* Assigned task:
Please restate word for word the line holding "Image resolution: width=649" and every following line through the end of the entries.

[Collected data entries]
________________
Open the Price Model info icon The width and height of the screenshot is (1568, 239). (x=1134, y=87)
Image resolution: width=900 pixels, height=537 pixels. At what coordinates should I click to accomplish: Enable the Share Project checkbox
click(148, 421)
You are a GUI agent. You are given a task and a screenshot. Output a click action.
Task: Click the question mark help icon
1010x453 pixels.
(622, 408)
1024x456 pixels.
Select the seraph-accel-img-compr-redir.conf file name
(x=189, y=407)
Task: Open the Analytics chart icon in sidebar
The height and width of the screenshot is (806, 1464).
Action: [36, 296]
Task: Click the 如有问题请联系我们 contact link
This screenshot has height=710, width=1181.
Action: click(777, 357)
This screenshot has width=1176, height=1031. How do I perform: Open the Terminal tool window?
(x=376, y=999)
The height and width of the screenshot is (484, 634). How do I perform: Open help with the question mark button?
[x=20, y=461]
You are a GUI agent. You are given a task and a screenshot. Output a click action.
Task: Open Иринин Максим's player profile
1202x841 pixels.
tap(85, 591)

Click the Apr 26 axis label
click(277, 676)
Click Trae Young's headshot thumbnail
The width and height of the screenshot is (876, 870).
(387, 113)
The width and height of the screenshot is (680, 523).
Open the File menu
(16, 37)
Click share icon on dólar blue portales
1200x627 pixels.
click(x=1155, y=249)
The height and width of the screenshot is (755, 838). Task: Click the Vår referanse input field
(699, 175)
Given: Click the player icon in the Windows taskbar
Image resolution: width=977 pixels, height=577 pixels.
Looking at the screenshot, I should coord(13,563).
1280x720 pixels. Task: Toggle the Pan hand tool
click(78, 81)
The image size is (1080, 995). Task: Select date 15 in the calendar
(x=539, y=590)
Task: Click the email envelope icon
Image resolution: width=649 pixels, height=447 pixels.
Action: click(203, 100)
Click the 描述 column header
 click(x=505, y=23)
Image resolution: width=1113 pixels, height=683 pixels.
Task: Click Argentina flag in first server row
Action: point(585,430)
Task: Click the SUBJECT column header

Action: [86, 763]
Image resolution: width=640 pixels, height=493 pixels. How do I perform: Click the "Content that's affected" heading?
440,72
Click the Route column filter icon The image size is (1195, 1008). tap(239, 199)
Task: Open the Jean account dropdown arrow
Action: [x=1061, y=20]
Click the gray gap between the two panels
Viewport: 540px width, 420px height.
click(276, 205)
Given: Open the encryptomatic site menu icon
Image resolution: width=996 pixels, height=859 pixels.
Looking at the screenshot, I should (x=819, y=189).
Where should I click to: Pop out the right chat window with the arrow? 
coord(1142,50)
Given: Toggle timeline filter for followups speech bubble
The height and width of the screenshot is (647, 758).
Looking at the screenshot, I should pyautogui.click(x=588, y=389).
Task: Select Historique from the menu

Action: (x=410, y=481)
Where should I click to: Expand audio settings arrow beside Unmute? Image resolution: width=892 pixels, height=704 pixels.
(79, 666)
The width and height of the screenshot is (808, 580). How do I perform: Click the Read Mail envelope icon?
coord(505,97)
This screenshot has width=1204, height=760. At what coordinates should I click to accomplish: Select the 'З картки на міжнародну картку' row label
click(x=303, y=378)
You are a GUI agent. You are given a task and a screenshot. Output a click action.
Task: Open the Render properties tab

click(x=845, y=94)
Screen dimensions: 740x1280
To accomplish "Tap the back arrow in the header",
________________
* Written answer:
Image resolution: width=649 pixels, height=447 pixels.
Action: click(203, 100)
Click the 描述 column header
 click(x=505, y=23)
Image resolution: width=1113 pixels, height=683 pixels.
Task: Click Argentina flag in first server row
Action: point(585,430)
Task: Click the SUBJECT column header

Action: [86, 763]
Image resolution: width=640 pixels, height=493 pixels. How do I perform: Click the "Content that's affected" heading?
440,72
Click the Route column filter icon The image size is (1195, 1008). tap(239, 199)
Task: Open the Jean account dropdown arrow
Action: [x=1061, y=20]
Click the gray gap between the two panels
Viewport: 540px width, 420px height.
click(276, 205)
Given: Open the encryptomatic site menu icon
Image resolution: width=996 pixels, height=859 pixels.
Looking at the screenshot, I should (x=819, y=189).
Where should I click to: Pop out the right chat window with the arrow? 
coord(1142,50)
Given: Toggle timeline filter for followups speech bubble
The height and width of the screenshot is (647, 758).
Looking at the screenshot, I should pyautogui.click(x=588, y=389).
Task: Select Historique from the menu

Action: (x=410, y=481)
Where should I click to: Expand audio settings arrow beside Unmute? Image resolution: width=892 pixels, height=704 pixels.
(79, 666)
The width and height of the screenshot is (808, 580). How do I perform: Click the Read Mail envelope icon?
coord(505,97)
This screenshot has width=1204, height=760. At what coordinates should I click to accomplish: Select the 'З картки на міжнародну картку' row label
click(x=303, y=378)
You are a GUI agent. You are given a task and a screenshot. Output a click action.
Task: Open the Render properties tab

click(x=845, y=94)
Screen dimensions: 740x1280
To accomplish "Tap the back arrow in the header",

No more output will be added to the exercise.